As urban areas continue to grow in their geographic size and population density in order to accommodate the ever-increasing urban population, there is an urgent need for improving our understanding of how urban areas function, what causes urban problems, and how we can address these urban problems in smart and sustainable ways. These challenges are not new at all, and they have been studied for many decades. Unfortunately, it appears that we have not been able to reign in these urban problems, and many urban areas are experiencing worse traffic congestion, air pollution, heat-island effects, housing issues, job mismatches, etc., than ever before. If we accept that human dynamics are the fundamental driving forces of the economic, social, cultural, political, and other systems in urban areas, we must better understand human needs and how they interact with other people and the environment under various constraints imposed by the environment, society, and technology. When infrastructure and services in an urban area cannot adequately accommodate human needs, we run into problems. Since human needs emerge at different locations and different times, they present a challenge of matching supply and demand spatially and temporally. From an urban planning perspective, our goal is to design urban areas that can best meet human needs and improve the quality of life. This is a significant challenge, as evidenced by a wide range of problems facing most urban areas today.

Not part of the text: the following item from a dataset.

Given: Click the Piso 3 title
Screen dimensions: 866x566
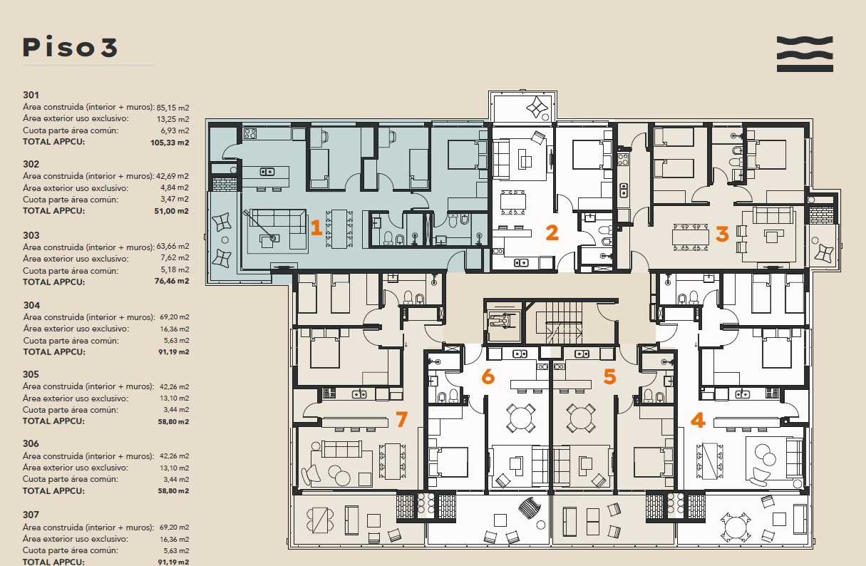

In his article “big data, smart cities, and city planning,” Batty (2013b, p. 274) stated that “the growth of big data is shifting the emphasis from longer term strategic planning to short-term thinking about how cities function and can be managed; although with the possibility that over much longer periods of time, this kind of big data will become a source for information about every time horizon.” Batty (2013b, p. 276) further indicated that “There is, however, a coincidence between what are now being called smart cities and big data, with smartness in cities pertaining primarily to the ways in which sensors can generate new data streams in real time with precise geo-positioning; of course, it is often pointed out that cities only become smart when people are smart, and this is sine qua non of our argument here.” Technologies clearly play an important role in urban informatics and smart cities. However, we must keep in mind that urban informatics and smart cities are developed to better serve human needs and improve quality of life. Whether or not a city or a particular system in a city is smart should be assessed by how well it serves the needs of various population groups to improve the quality of life (Shaw and Sui 2019).

Shared bicycles experienced an amazing rapid growth in many Chinese cities a few years ago and this created a motive for reviving bicycles as a popular travel alternative in Chinese cities. However, the entire business collapsed quickly. As indicated by Huang (2018), “Bike-sharing apps seemed poised to be the solution—and millions of bikes were poured into China’s streets by the private sector in the last three years. But today, as the companies fail, unused units pile up in bicycle graveyards, and queues of angry users demand their deposits back, it is obvious just how doomed the idea was from the start.” The bike-sharing apps were smart in the sense that users could unlock and lock bicycles and pay rent by smart phones anywhere in a city. Yet, it is not clear to what extent the shared bicycles fit well with human needs with respect to various constraints people face in urban areas to carry out their dynamic activity patterns. This example reminds us that it is critical to keep human dynamics in mind when we pursue urban informatics. In conclusion, it is beneficial to combine urban informatics with urban human dynamics research to better understand human activities and interactions in an increasingly hybrid physical–virtual space; yet we must remember that various systems and services in urban areas are created to better serve and meet the human needs in order to improve the quality of life.